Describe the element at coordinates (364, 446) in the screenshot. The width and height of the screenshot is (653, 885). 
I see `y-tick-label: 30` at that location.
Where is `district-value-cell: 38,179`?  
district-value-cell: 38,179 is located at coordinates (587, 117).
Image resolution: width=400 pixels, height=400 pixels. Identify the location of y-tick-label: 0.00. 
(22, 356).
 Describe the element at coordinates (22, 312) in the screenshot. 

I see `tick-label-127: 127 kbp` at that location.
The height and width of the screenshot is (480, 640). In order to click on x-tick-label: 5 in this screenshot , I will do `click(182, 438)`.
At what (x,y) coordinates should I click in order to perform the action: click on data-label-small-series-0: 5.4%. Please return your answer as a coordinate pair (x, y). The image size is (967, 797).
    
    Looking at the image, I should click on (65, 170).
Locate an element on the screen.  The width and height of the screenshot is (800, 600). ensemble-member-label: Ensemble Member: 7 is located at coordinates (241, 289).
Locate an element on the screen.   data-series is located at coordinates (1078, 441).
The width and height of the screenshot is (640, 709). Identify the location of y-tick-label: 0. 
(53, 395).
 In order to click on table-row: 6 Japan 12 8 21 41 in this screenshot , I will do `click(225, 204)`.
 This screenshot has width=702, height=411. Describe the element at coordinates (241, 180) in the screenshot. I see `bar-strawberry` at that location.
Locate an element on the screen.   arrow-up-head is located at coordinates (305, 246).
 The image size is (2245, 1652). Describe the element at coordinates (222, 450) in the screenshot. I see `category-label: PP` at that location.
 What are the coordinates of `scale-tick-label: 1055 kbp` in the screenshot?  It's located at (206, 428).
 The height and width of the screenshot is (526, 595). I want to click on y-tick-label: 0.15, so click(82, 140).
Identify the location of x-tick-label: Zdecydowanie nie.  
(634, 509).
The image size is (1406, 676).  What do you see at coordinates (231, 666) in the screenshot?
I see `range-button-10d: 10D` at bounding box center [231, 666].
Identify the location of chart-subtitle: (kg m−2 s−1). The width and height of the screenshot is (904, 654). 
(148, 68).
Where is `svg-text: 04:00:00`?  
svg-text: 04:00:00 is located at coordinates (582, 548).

▶ [What to work on]
Please edit the items so that every "Identify the location of" reads "Find the position of", and leave everything else unchanged.

▶ [Reply to the task]
Describe the element at coordinates (364, 446) in the screenshot. The width and height of the screenshot is (653, 885). 
I see `y-tick-label: 30` at that location.
Where is `district-value-cell: 38,179`?  
district-value-cell: 38,179 is located at coordinates (587, 117).
Image resolution: width=400 pixels, height=400 pixels. Find the position of y-tick-label: 0.00. 
(22, 356).
 Describe the element at coordinates (22, 312) in the screenshot. 

I see `tick-label-127: 127 kbp` at that location.
The height and width of the screenshot is (480, 640). In order to click on x-tick-label: 5 in this screenshot , I will do `click(182, 438)`.
At what (x,y) coordinates should I click in order to perform the action: click on data-label-small-series-0: 5.4%. Please return your answer as a coordinate pair (x, y). The image size is (967, 797).
    
    Looking at the image, I should click on (65, 170).
Locate an element on the screen.  The width and height of the screenshot is (800, 600). ensemble-member-label: Ensemble Member: 7 is located at coordinates (241, 289).
Locate an element on the screen.   data-series is located at coordinates (1078, 441).
The width and height of the screenshot is (640, 709). Find the position of y-tick-label: 0. 
(53, 395).
 In order to click on table-row: 6 Japan 12 8 21 41 in this screenshot , I will do `click(225, 204)`.
 This screenshot has width=702, height=411. Describe the element at coordinates (241, 180) in the screenshot. I see `bar-strawberry` at that location.
Locate an element on the screen.   arrow-up-head is located at coordinates (305, 246).
 The image size is (2245, 1652). Describe the element at coordinates (222, 450) in the screenshot. I see `category-label: PP` at that location.
 What are the coordinates of `scale-tick-label: 1055 kbp` in the screenshot?  It's located at (206, 428).
 The height and width of the screenshot is (526, 595). I want to click on y-tick-label: 0.15, so click(82, 140).
Find the position of x-tick-label: Zdecydowanie nie.  
(634, 509).
The image size is (1406, 676).  What do you see at coordinates (231, 666) in the screenshot?
I see `range-button-10d: 10D` at bounding box center [231, 666].
Find the position of chart-subtitle: (kg m−2 s−1). The width and height of the screenshot is (904, 654). 
(148, 68).
Where is `svg-text: 04:00:00`?  
svg-text: 04:00:00 is located at coordinates (582, 548).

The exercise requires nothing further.